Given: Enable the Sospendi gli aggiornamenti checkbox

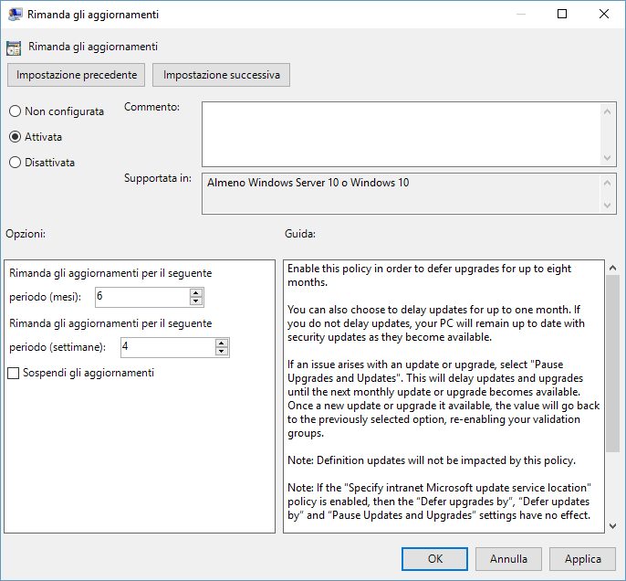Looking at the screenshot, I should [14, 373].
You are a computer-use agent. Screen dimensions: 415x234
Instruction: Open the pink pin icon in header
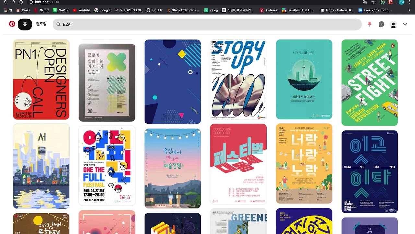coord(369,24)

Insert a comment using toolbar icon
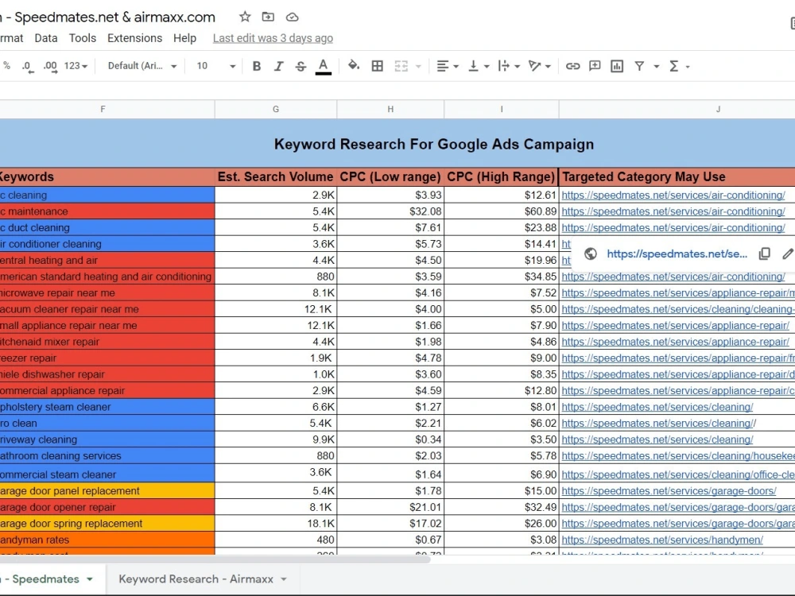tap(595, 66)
* * *
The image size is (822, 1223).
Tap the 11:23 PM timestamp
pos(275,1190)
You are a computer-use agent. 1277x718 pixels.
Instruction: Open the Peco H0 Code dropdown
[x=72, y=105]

Task item: Where a line of the data holds the word "agent", copy that line.

Answer space:
You are a computer-use agent. Screen dimensions: 415x234
You are a computer-use agent. 1277x718 pixels.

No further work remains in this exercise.